Oscar Wilde on Education

War is Peace, Freedom is Slavery, Ignorance is Strength

– The Ministry of Truth

The History of Education

Danger2.jpg

“Enlighten the people generally, and tyranny and oppressions of body and mind will vanish like evil spirits at the dawn of day.”

The Dark Pre-Dawn of Education

Long ago, before the advent of civilized man, there was no such thing as formal education. Education began, like all things, wild, free, and dangerous. Sharp things cut, hot things burned, and "scary big thing with lots of teeth going to eat you watchout watchout" ate you. However, it soon became evident that this informal, experiential type of learning was doomed to failure through attrition.

At this time in history, education was limited to short bursts of important information, delivered after the experiential learning had occurred. Unfortunately, these bursts often resulted in bursts, due to the unfortunate timing necessitated by experiential learning. As a way around this, early man soon devised a cunning educational technique which became known as "oook!". Using the newly devised "oook!" technique, these primitive hominids were able to indicate that experiential learning was about to occur, so the student had better be paying attention. This is demonstrated in the following, fairly standard educational example:

Scene fades in as Zook looks around, and spots a tiger.
"Zook!" Zook exclaims, pointing at the tiger.
The tiger eats Zook.
Scene fades out as the tiger plays tug-of-war with Zook's esophagus.

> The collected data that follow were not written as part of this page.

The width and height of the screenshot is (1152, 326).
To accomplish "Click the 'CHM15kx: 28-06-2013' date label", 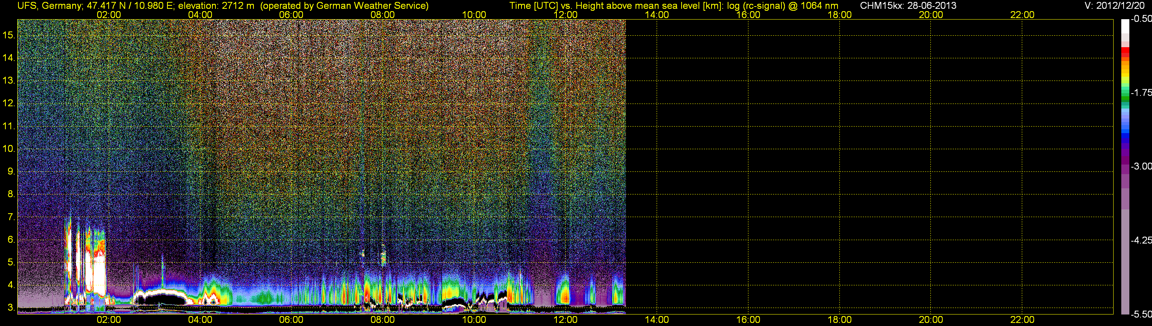I will pyautogui.click(x=908, y=6).
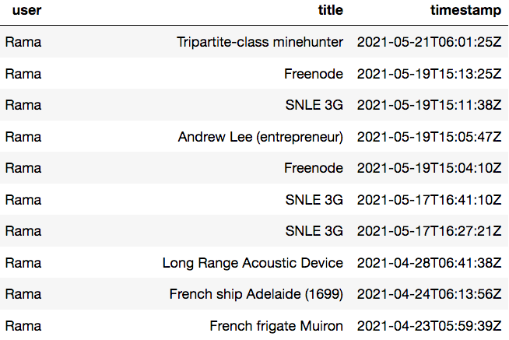This screenshot has height=340, width=509.
Task: Select 'Tripartite-class minehunter' title cell
Action: click(x=260, y=42)
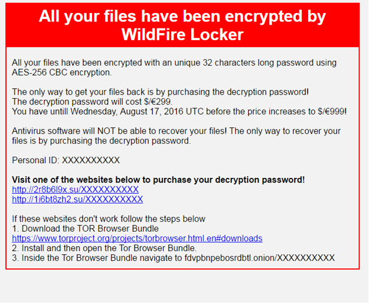Click the 'If these websites don't work' line

click(x=109, y=219)
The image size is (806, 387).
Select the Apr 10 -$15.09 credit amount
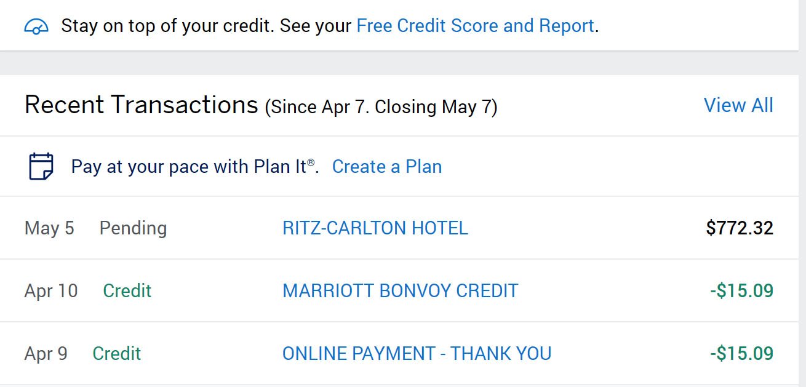(x=741, y=290)
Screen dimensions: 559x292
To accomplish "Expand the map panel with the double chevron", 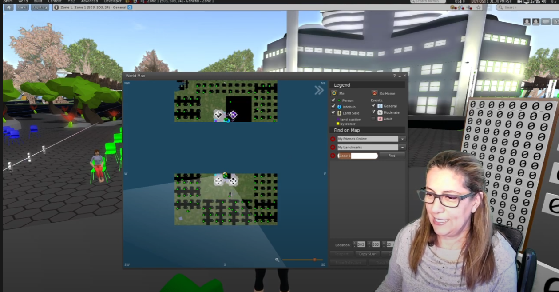I will pos(319,91).
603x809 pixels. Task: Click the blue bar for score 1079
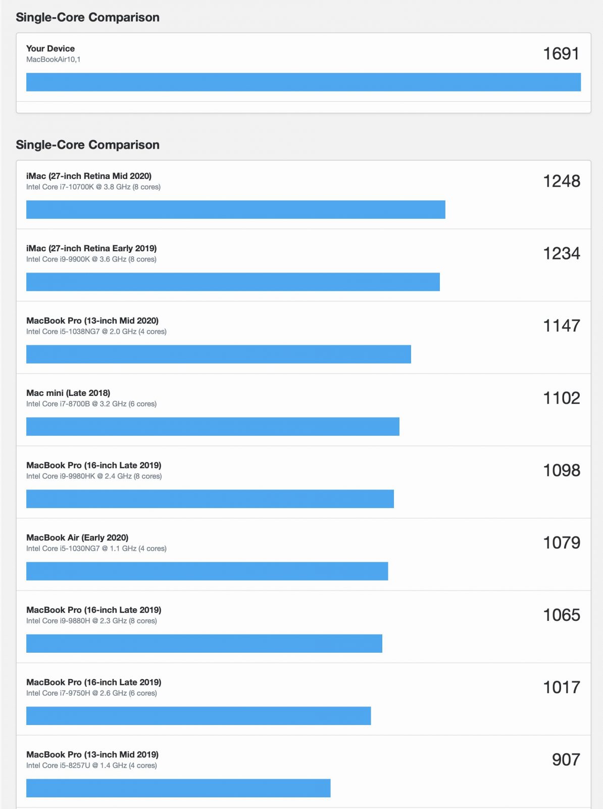coord(207,571)
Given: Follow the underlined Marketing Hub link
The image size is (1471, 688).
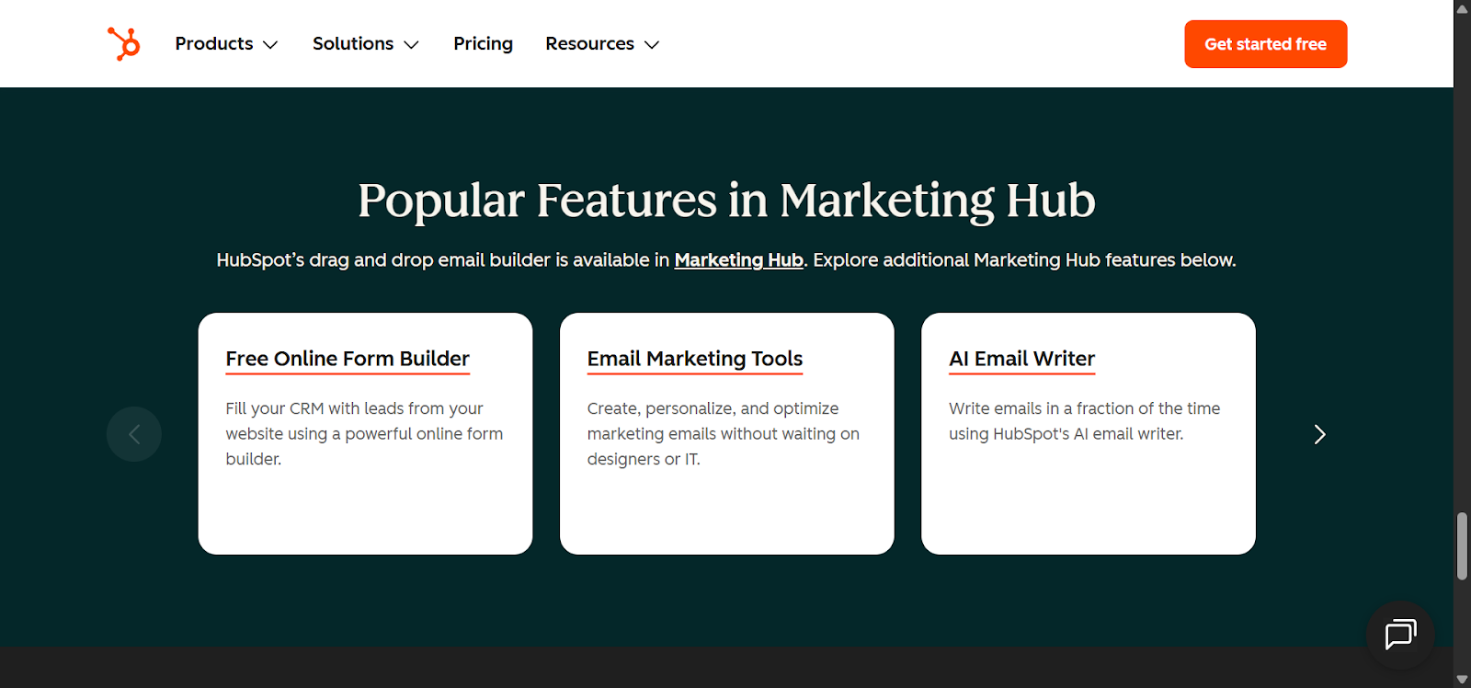Looking at the screenshot, I should click(x=738, y=260).
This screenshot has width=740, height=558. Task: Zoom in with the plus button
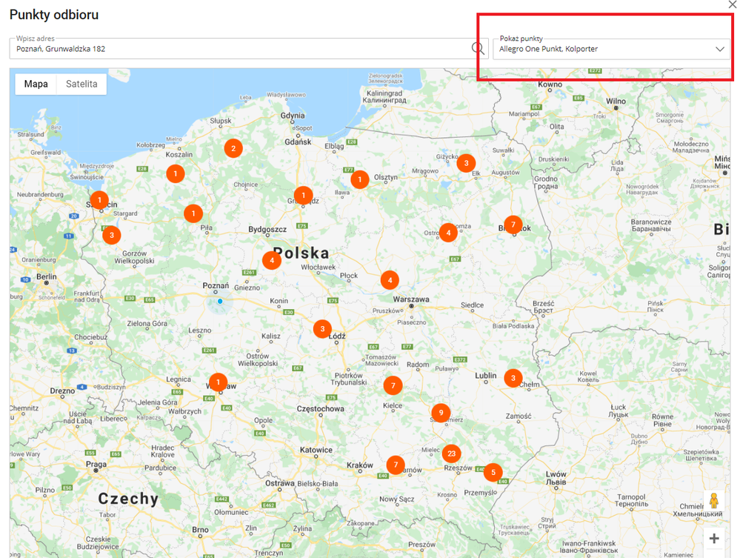714,539
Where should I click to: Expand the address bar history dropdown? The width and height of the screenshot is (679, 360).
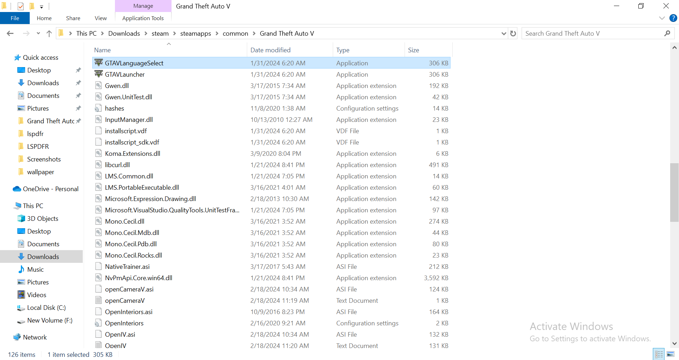[x=504, y=34]
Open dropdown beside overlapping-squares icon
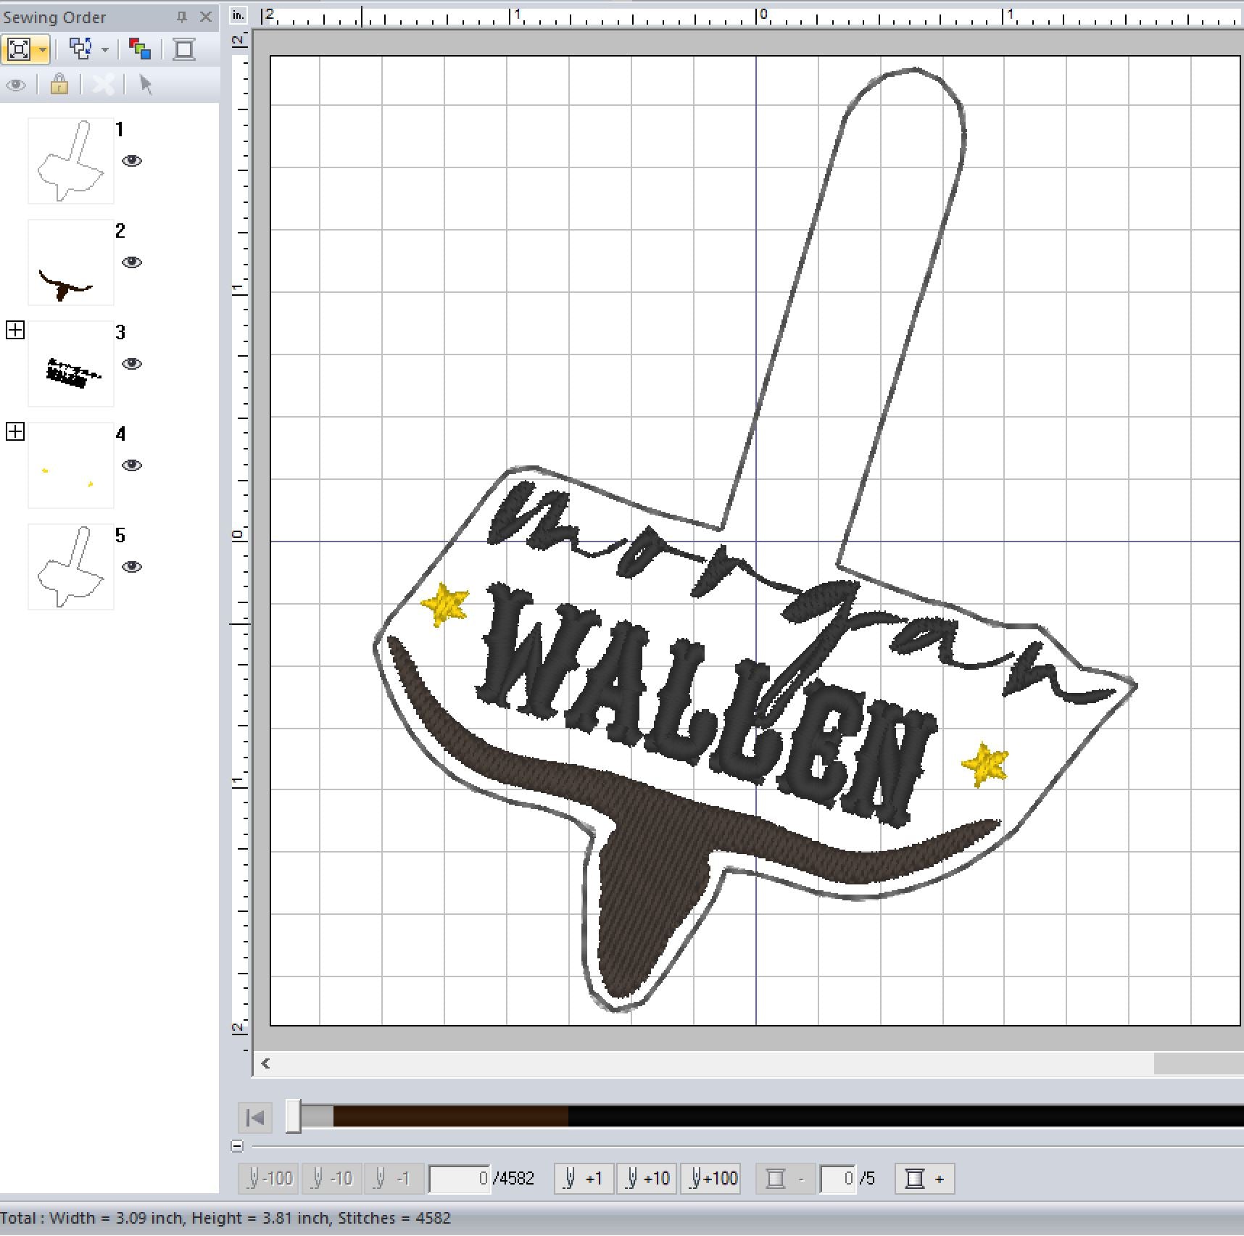Screen dimensions: 1244x1236 [x=105, y=49]
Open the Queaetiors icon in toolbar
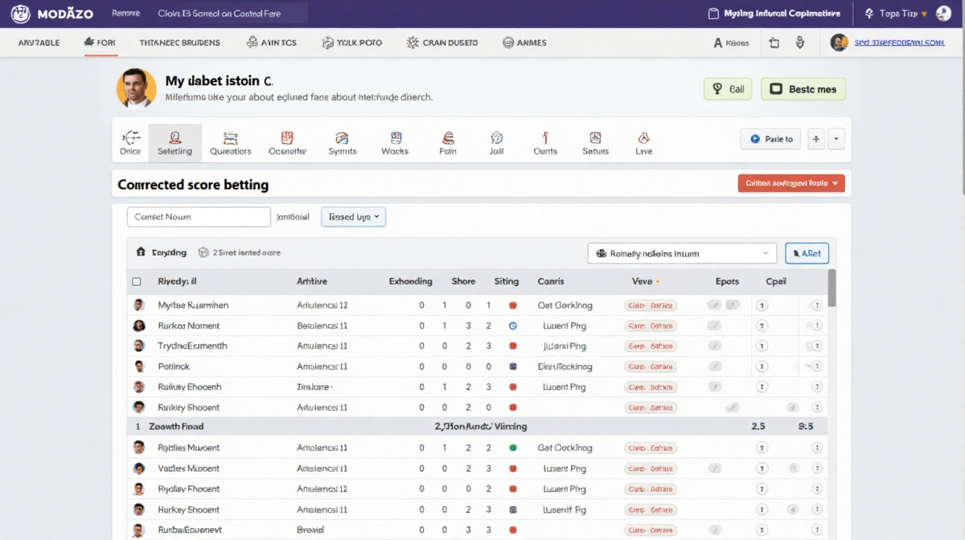Screen dimensions: 965x540 coord(230,143)
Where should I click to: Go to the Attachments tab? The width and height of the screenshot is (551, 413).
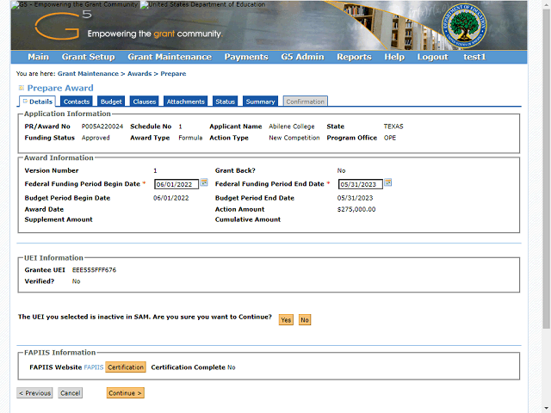pyautogui.click(x=185, y=102)
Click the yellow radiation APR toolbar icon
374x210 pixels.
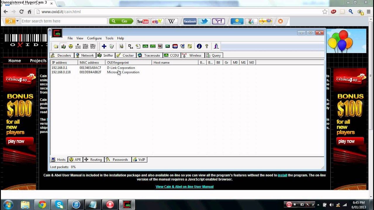71,46
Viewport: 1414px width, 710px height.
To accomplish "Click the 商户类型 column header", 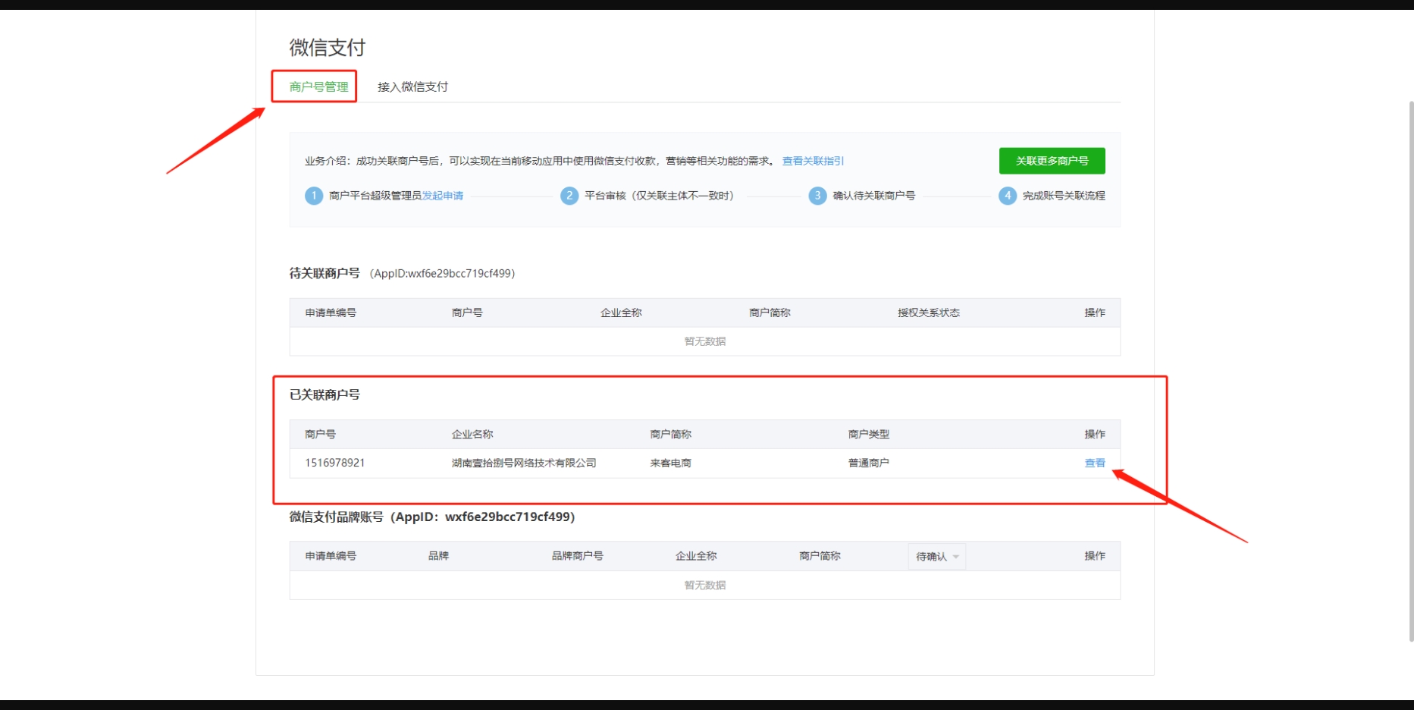I will (868, 434).
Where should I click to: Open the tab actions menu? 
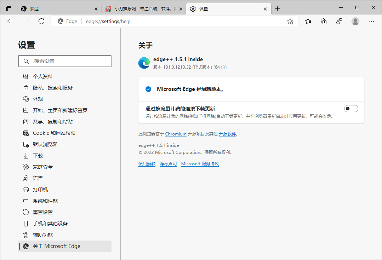tap(8, 8)
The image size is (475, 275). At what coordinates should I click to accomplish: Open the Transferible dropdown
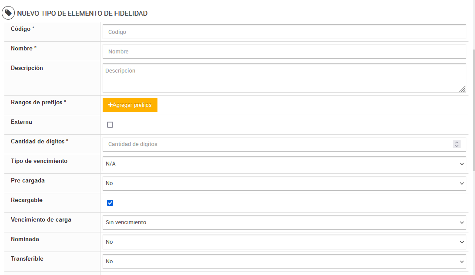284,262
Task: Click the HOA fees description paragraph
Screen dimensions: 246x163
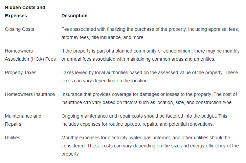Action: coord(151,55)
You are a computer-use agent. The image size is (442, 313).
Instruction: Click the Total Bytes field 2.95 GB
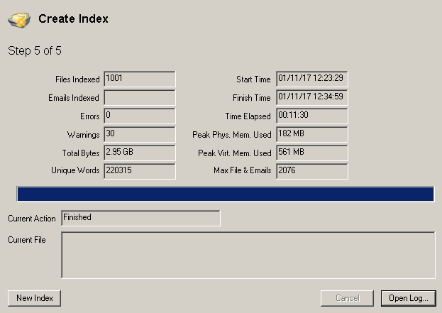(x=139, y=153)
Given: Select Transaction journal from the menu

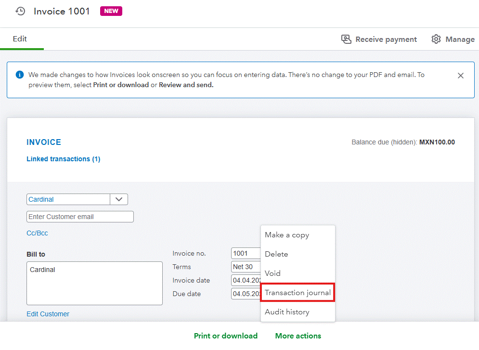Looking at the screenshot, I should (298, 293).
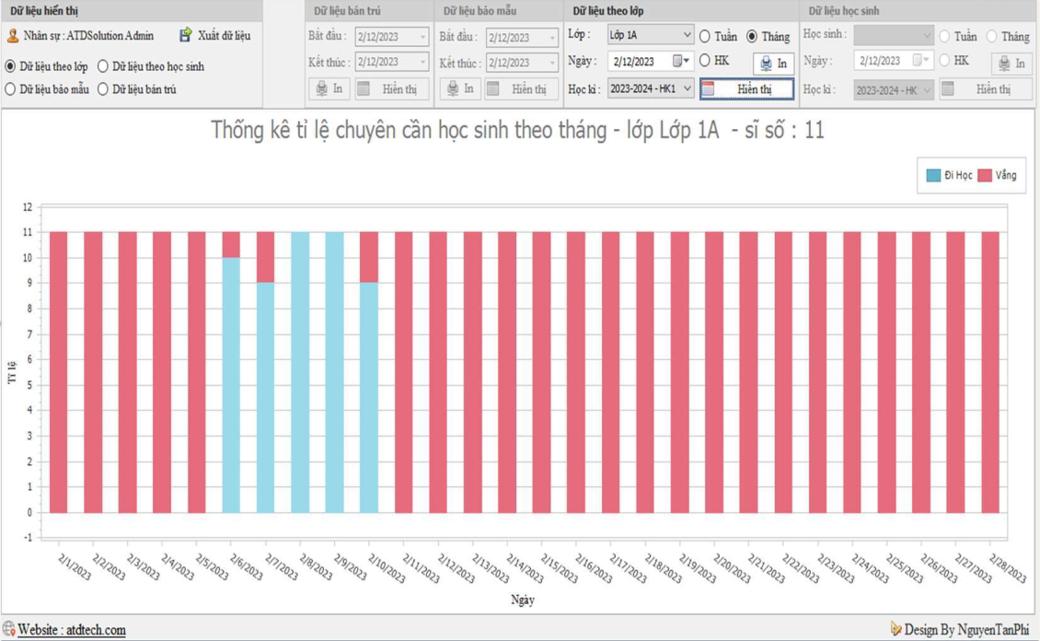Viewport: 1040px width, 641px height.
Task: Click the Vắng red legend swatch
Action: point(985,175)
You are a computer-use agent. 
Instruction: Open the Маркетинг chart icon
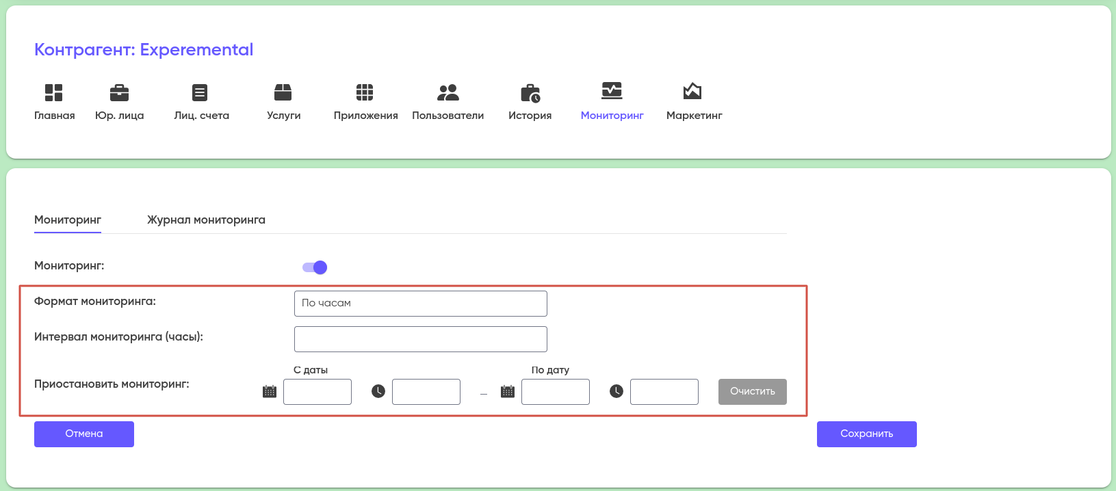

In this educational example, Zook was only able to benefit from experiential education. See how badly it turned out for Zook? Now examine what happens when Zook is able to learn through the "oook!" method:

Scene fades in as Zook looks around, and spots a tiger.
"Oook!" points out Gook.
"Oook?" Zook asks, pointing at the tiger.
The tiger eats Zook.
Scene fades out as the tiger plays tug-of-war with Zook's esophagus.

In this educational example, Zook learns a valuable lesson - "oook!" means, "Watch out, that tiger is going to eat you." In this way, Zook is able to learn a lesson through non-experiential means. Of course, Zook does not know that "oook" means this, and must learn it experientially. While this is not quite the sterling success it might seem, it laid the groundwork for more advanced educational techniques.

The Dawn of Education

Jimmy, there's something you should know about tigers...

For the better part of a few hundred thousand years, educational practices were limited to experiential learning and the "oook" method. However, better and brighter times were on the horizon, wrapped in the sparkling and exciting packaging of language.

While fairly useless in educating others about tigers, the "oook" method was fairly useful in educational situations dealing with fruit, rain, and small amounts of fire, as can be seen in the following educational example:

Scene fades in as Zook is starting to reach towards a burning fire with his bare hand.
"Oook!" points out Gook.
"Oook?" Zook asks, looking back at Gook.
"Oook!" confirms Gook.
Zook sticks his hand in the fire for a second, then pulls it out and runs away screaming.
Gook shakes his head and mutters, "Oook."

Obviously, in this example, Zook is able to connect his experiential learning to the utterance of "oook" by Gook. At the same time, due to the non-lethality of this experiential learning experience, Zook is able to add this to his danger-pain schema for future use and modification. As seen in this next educational example:

Scene fades in as Zook is starting to reach towards a nice apple.
"Oook oook." notes Gook, eating another apple.
"Oook?" Zook asks, looking back at Gook, wide-eyed.
"Oook!" confirms Gook.
Zook backs away from the apple and runs away screaming.
Gook shakes his head and mutters, "Oook."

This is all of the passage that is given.